::: ENTRIES SHOWN :::

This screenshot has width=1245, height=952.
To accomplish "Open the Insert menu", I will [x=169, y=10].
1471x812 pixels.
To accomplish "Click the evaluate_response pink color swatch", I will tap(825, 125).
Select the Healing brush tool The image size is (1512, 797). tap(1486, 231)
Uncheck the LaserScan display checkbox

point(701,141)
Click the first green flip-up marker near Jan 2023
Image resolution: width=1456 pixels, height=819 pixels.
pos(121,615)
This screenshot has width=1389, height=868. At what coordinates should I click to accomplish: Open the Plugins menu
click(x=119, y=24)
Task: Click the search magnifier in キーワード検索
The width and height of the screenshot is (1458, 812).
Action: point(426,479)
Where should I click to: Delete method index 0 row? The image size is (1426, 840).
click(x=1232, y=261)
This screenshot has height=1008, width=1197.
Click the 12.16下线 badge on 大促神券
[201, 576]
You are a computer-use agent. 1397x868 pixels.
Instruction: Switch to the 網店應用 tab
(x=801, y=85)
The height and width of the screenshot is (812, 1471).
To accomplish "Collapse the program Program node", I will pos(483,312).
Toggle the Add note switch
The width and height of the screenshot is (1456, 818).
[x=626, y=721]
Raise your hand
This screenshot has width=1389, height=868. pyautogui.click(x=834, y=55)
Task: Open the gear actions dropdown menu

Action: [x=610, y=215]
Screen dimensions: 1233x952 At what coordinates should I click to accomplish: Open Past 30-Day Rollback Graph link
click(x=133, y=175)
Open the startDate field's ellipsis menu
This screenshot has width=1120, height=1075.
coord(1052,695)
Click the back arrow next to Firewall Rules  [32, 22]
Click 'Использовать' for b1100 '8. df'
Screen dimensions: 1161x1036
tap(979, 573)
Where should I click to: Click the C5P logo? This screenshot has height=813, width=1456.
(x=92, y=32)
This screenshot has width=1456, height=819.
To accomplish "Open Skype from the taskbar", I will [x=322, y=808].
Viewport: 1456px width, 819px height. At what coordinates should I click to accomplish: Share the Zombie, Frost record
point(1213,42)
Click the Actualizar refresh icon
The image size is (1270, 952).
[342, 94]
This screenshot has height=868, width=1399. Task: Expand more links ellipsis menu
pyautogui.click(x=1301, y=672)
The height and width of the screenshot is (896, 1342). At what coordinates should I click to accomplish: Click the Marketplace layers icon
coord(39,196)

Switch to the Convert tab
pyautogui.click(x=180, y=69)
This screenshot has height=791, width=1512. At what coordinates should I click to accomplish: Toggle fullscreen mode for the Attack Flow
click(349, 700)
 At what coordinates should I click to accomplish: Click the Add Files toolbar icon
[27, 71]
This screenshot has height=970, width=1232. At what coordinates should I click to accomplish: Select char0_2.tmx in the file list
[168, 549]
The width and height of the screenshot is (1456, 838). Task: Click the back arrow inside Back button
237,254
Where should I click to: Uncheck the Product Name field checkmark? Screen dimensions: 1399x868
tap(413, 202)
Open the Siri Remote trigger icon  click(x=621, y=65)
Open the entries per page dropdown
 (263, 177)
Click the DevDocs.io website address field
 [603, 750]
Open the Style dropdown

:::

→ **WHAT THE TASK ASKS**
Give back the full listing above verbatim.

→ **WRITTEN SOLUTION**
This screenshot has width=1245, height=952.
To accomplish "Open the Insert menu", I will [x=169, y=10].
1471x812 pixels.
To accomplish "Click the evaluate_response pink color swatch", I will tap(825, 125).
Select the Healing brush tool The image size is (1512, 797). tap(1486, 231)
Uncheck the LaserScan display checkbox

point(701,141)
Click the first green flip-up marker near Jan 2023
Image resolution: width=1456 pixels, height=819 pixels.
pos(121,615)
This screenshot has width=1389, height=868. At what coordinates should I click to accomplish: Open the Plugins menu
click(x=119, y=24)
Task: Click the search magnifier in キーワード検索
The width and height of the screenshot is (1458, 812).
Action: point(426,479)
Where should I click to: Delete method index 0 row? The image size is (1426, 840).
click(x=1232, y=261)
This screenshot has height=1008, width=1197.
Click the 12.16下线 badge on 大促神券
[201, 576]
You are a computer-use agent. 1397x868 pixels.
Instruction: Switch to the 網店應用 tab
(x=801, y=85)
The height and width of the screenshot is (812, 1471).
To accomplish "Collapse the program Program node", I will pos(483,312).
Toggle the Add note switch
The width and height of the screenshot is (1456, 818).
[x=626, y=721]
Raise your hand
This screenshot has width=1389, height=868. pyautogui.click(x=834, y=55)
Task: Open the gear actions dropdown menu

Action: [x=610, y=215]
Screen dimensions: 1233x952 At what coordinates should I click to accomplish: Open Past 30-Day Rollback Graph link
click(x=133, y=175)
Open the startDate field's ellipsis menu
This screenshot has width=1120, height=1075.
coord(1052,695)
Click the back arrow next to Firewall Rules  [32, 22]
Click 'Использовать' for b1100 '8. df'
Screen dimensions: 1161x1036
tap(979, 573)
Where should I click to: Click the C5P logo? This screenshot has height=813, width=1456.
(x=92, y=32)
This screenshot has width=1456, height=819.
To accomplish "Open Skype from the taskbar", I will [x=322, y=808].
Viewport: 1456px width, 819px height. At what coordinates should I click to accomplish: Share the Zombie, Frost record
point(1213,42)
Click the Actualizar refresh icon
The image size is (1270, 952).
[342, 94]
This screenshot has height=868, width=1399. Task: Expand more links ellipsis menu
pyautogui.click(x=1301, y=672)
The height and width of the screenshot is (896, 1342). At what coordinates should I click to accomplish: Click the Marketplace layers icon
coord(39,196)

Switch to the Convert tab
pyautogui.click(x=180, y=69)
This screenshot has height=791, width=1512. At what coordinates should I click to accomplish: Toggle fullscreen mode for the Attack Flow
click(349, 700)
 At what coordinates should I click to accomplish: Click the Add Files toolbar icon
[27, 71]
This screenshot has height=970, width=1232. At what coordinates should I click to accomplish: Select char0_2.tmx in the file list
[168, 549]
The width and height of the screenshot is (1456, 838). Task: Click the back arrow inside Back button
237,254
Where should I click to: Uncheck the Product Name field checkmark? Screen dimensions: 1399x868
tap(413, 202)
Open the Siri Remote trigger icon  click(x=621, y=65)
Open the entries per page dropdown
 (263, 177)
Click the DevDocs.io website address field
 [603, 750]
Open the Style dropdown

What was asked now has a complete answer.